__Work order__:
Start at the line holding "For every named target in this 154×2576". Write out that line and each one after it to the end of the data, unchanged.

__Listed records__:
--*--

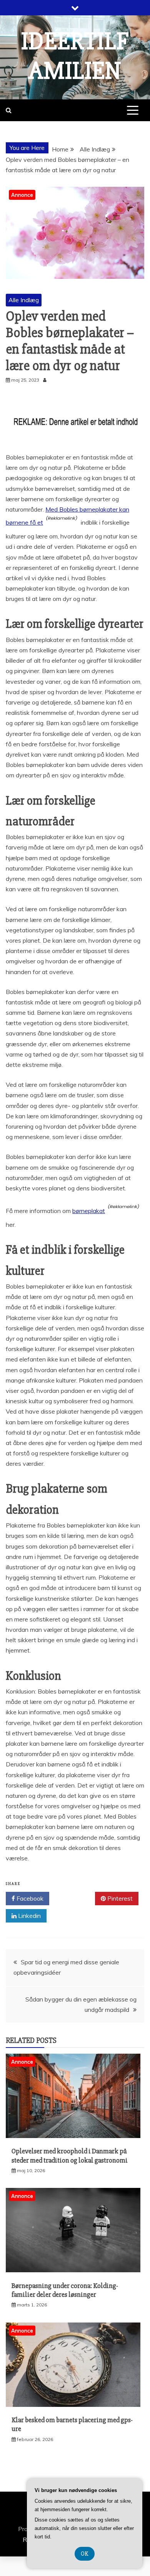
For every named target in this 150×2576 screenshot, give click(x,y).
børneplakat (88, 1211)
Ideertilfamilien (75, 56)
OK (84, 2554)
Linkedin (29, 1915)
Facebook (29, 1898)
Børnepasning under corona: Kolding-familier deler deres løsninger (65, 2290)
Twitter (75, 1898)
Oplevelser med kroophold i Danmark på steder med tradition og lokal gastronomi (70, 2155)
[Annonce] (73, 2136)
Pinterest (119, 1898)
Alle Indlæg (23, 300)
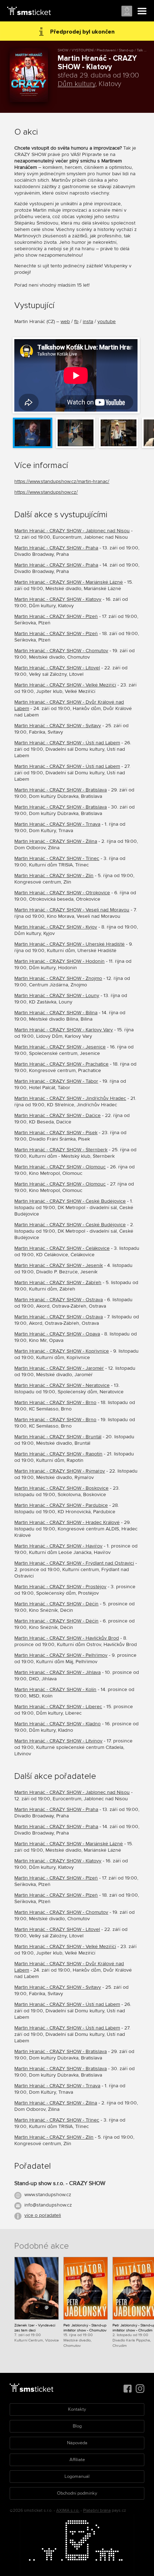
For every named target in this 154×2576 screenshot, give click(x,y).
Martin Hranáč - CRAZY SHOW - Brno (55, 1402)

--*--

__Result of this exercise__:
For every named target in this 154×2576 screenshot, give click(x,y).
Martin Hranáč - CRAZY SHOW - Brno (55, 1402)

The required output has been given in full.